Me resisto a creer que el público haya perdido interés en esa extraordinaria experiencia colectiva que es ver cine en las grandes pantallas de los teatros, para limitarse a la más cómoda pero desprovista de encanto de las plataformas que podemos explorar en nuestras casas. No estoy idealizando un mundo que quizás esté en vía de extinción. Es que me parece infinitamente más grato ver cine rodeados por otros muchos que comparten las mismas emociones y el delicioso ritual de las luces que se apagan, de los cortos y las crispetas, que parecieran haber sido inventadas para consumir en matiné o vespertina. En ese mundo de los teatros de cine han florecido cientos de sensibilidades y se ha estimulado la imaginación de varias generaciones que le deben a la cinematografía buena parte de su educación sentimental.
En contraste, me sorprendió ver que la sala del centro del Teatro Libre, donde se representa Hamlet, dirigida por Ricardo Camacho, estaba repleta el pasado sábado, con una mayoría de público joven que aplaudió de pie, fervorosamente, el extraordinario montaje. El éxito se explica fácil: la dúctil escenografía de Fernando de la Carrera, la música de Ian Frederick, la presencia en el escenario de la pianista Catalina Roldán, y el vestuario de Ana María Parra, libre de fidelidades históricas, son ya aciertos enormes.
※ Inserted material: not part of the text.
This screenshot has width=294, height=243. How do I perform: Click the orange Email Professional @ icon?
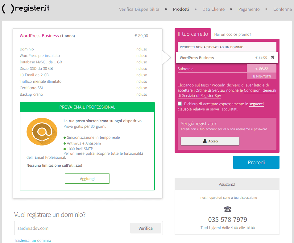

Pero el mayor de todos es que la fascinante puesta en escena, con un elenco de actores muy parejo, permite que sintamos la actualidad de Shakespeare, con su humor, su agudeza, su capacidad de expresar con mano maestra los grandes problemas humanos. La veleidad del poder, la traición, las dificultades del amor, la tentación del suicidio, el misterio de lo que nos espera después de la muerte, todo está allí concentrado para conmovernos en el contacto vivo con los actores.
La experiencia colectiva del concierto, del partido de fútbol, del teatro y el cine, nos devuelve distintos. Después de ella, dice Spielberg, “nos hemos convertido en una comunidad, tanto en corazón como en espíritu”. Y si, además, nos encontramos, como esta vez, con las calles bullentes de La Candelaria, tomadas ahora como nunca por la rumba nocturna, uno siente felizmente que hemos vuelto a la necesaria vivencia de lo urbano.
ADENDA. Infortunadamente, como siempre en este país, faltan los cinco centavos pa’l peso. La basura por todas partes, las aceras destruidas, las paredes empapeladas y llenas de mamarrachos —que no de grafitis— de La Candelaria dan grima y vergüenza. ¿Cómo explica el alcalde menor el estado lamentable de la zona más bella de la ciudad?